Find the line that contains "The image size is (641, 398)." in the entries below. Write out that line and all that follow it, unchanged and alone.

Data section
· · · · · · ·
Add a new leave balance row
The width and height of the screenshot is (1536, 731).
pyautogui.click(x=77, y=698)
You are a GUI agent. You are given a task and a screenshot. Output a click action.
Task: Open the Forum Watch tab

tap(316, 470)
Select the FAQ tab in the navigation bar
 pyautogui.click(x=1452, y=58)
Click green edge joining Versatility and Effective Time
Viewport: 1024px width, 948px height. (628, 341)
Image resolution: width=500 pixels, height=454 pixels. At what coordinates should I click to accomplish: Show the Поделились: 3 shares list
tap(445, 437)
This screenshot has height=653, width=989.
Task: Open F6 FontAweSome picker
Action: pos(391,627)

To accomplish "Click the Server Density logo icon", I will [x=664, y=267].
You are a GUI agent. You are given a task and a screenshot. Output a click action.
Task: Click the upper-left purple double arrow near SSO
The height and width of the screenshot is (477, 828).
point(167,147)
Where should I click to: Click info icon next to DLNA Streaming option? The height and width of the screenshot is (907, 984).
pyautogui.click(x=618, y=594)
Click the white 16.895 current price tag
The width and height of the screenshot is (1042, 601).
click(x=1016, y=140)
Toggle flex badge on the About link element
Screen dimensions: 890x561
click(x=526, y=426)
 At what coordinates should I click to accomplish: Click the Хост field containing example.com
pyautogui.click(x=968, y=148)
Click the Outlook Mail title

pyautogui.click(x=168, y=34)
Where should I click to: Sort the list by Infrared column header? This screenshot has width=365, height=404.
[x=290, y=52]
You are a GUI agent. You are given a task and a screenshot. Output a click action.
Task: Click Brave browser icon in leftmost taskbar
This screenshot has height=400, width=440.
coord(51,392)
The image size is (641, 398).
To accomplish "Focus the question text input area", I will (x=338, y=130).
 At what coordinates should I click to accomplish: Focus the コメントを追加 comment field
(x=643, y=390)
· · · · · · ·
Answer to this problem
The image size is (641, 398).
To accomplish "Focus the question text input area", I will (x=338, y=130).
 At what coordinates should I click to accomplish: Focus the コメントを追加 comment field
(x=643, y=390)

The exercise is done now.